Я, определенно, не был идеальным. По факту, с этими людьми я хотя бы раз вел себя как придурок, и у меня был вспыльчивый характер. Возьмем, к примеру, Джейдена. Он плачет, но однажды я врезал ему по лицу. Я не помню, за что, но разве мог он забыть о том, что я не всегда был с ним милым?
Ганнер произносит речь, что для меня не является сюрпризом, потому что он всегда в этом хорош. Что удивляет меня, так это испытываемые им эмоции. Он был, вне всякого сомнения, моим лучшим другом, но я не ожидал от него, что он будет говорить обо мне, будто я был святым.
— Я не очень хорош в этом, — начинает он, что неправда. Но, может, это означает, что он не очень хорош в произношении надгробной речи о своем лучшем друге. Сомневаюсь, что и я смог бы быть в этом хорош. — Я даже не уверен, что есть такие слова, которые смогут отразить, что именно Чейз значил для всех нас. Он был тем парнем, рядом с которым хотел находиться каждый, очень решительным и просто клевым. В школе всегда есть такой парень, которого все знают и любят, таким и был Чейз Паркер.
Во время выступления Ганнера, я разворачиваюсь, чтобы понаблюдать за Куинн, и не могу не почувствовать себя побежденным после многочисленных неудачных попыток заставить ее снова меня увидеть. За последние несколько дней я испробовал все, от прыжков на ней до криков ей в лицо. Ничего не работает. Если бы кто-нибудь увидел меня тогда, то подумал бы, что я совершенно спятил, пытаясь заставить ее увидеть меня. И я уверен, что сейчас отец усмехается именно по тому поводу.

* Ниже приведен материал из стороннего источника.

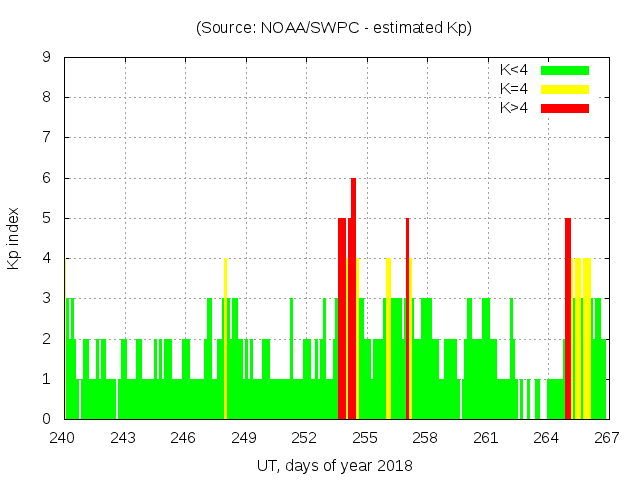Select the K<4 legend label text
Image resolution: width=640 pixels, height=480 pixels.
pyautogui.click(x=514, y=70)
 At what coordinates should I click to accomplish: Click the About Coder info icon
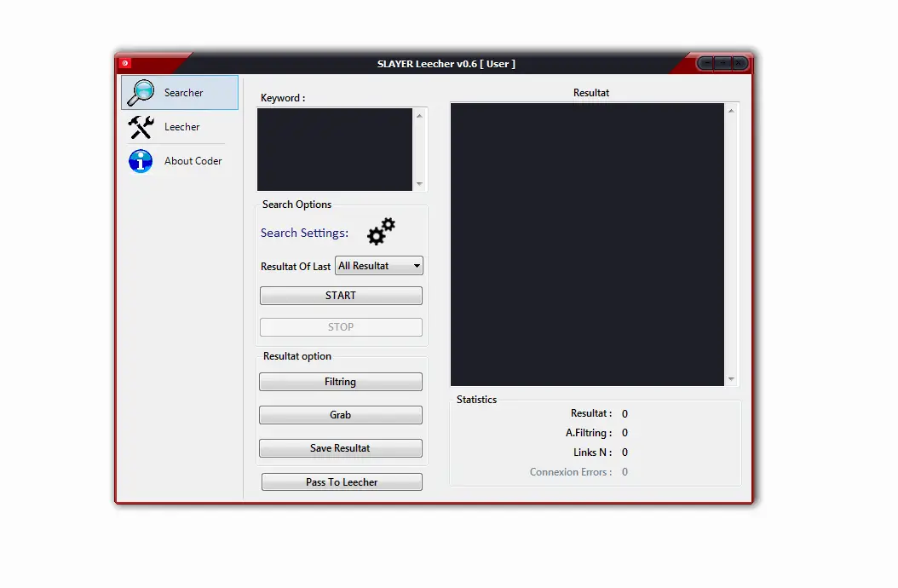[x=140, y=160]
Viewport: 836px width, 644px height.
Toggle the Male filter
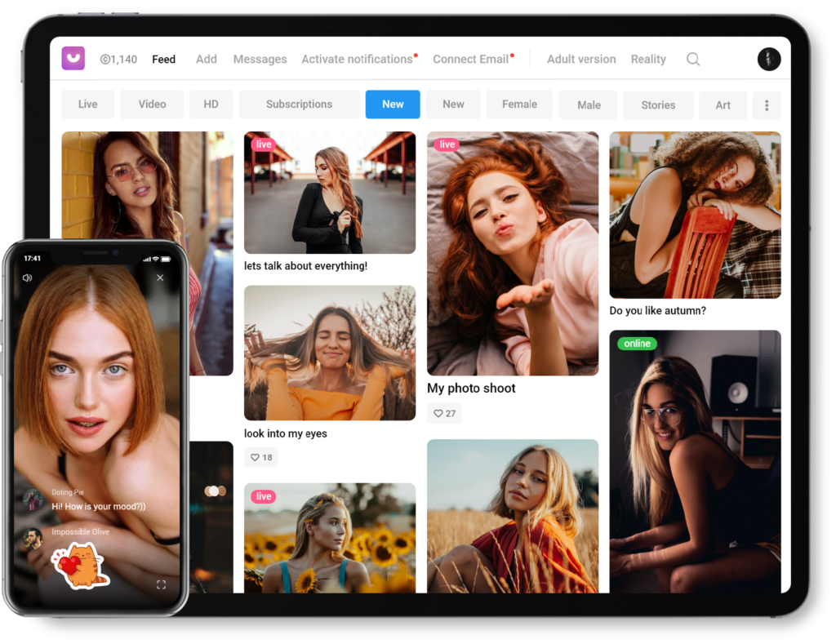pos(589,105)
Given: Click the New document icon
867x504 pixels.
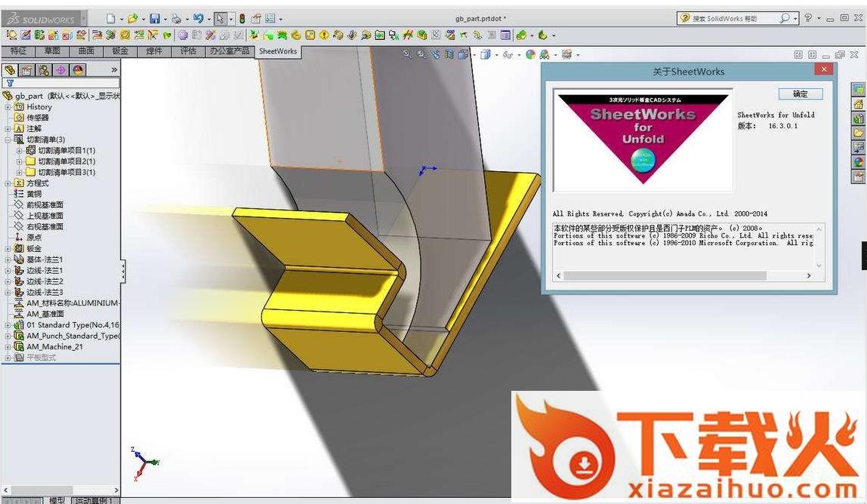Looking at the screenshot, I should (110, 18).
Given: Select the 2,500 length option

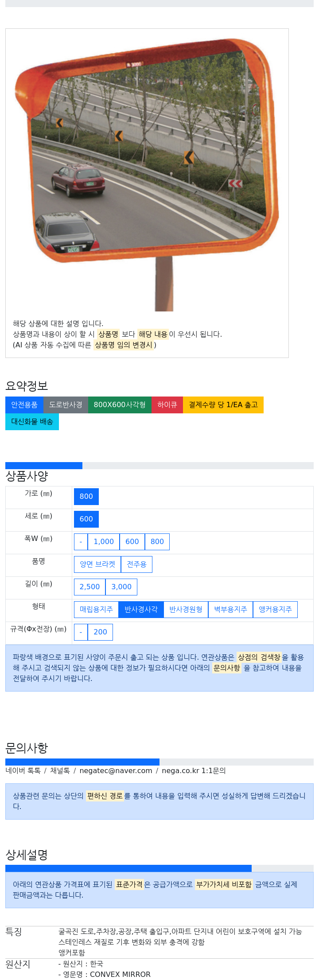Looking at the screenshot, I should 89,587.
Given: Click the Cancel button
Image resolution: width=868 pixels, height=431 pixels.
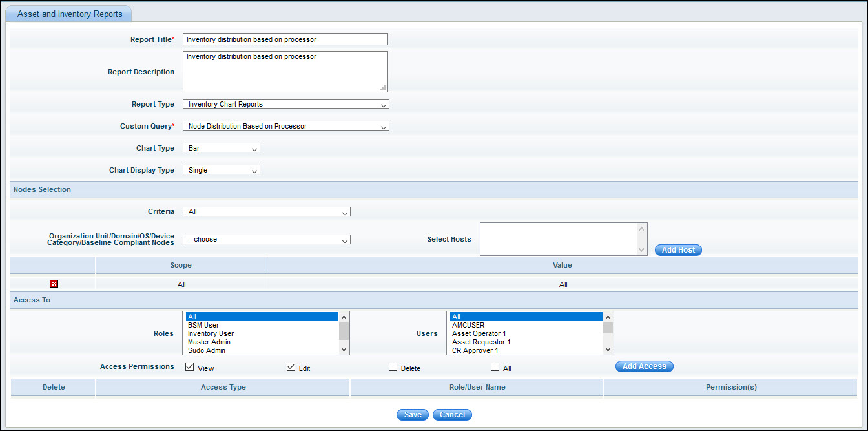Looking at the screenshot, I should 452,415.
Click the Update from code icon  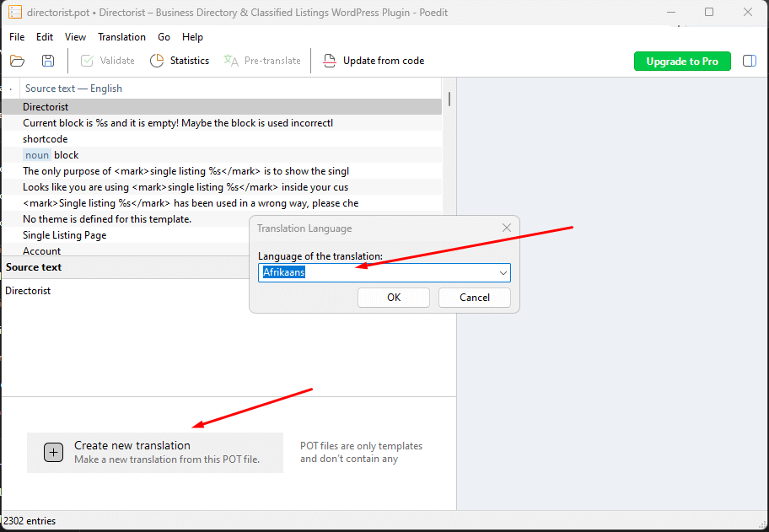tap(329, 61)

Я не понимаю, что произошло. Почему она смогла увидеть меня один раз, но больше не может? Я знаю, что она чувствует меня. Своим теплом, прикоснувшись к ней, я могу сделать ее щеки алыми, и, что более важно, я все еще могу слышать ее мысли, но она не может меня видеть или слышать то, что я пытаюсь ей сказать. Это ужасно раздражает.
— Ты должен быть терпеливым, сын. Дай ей время, — говорит мне отец, стоя рядом со мной, пока мы наблюдаем за толпой людей, пялящихся на мою могилу. Как раздражает меня то, что Куинн не может меня сейчас увидеть, также меня сводит с ума и то, что отец просто появляется из ниоткуда и становится рядом со мной.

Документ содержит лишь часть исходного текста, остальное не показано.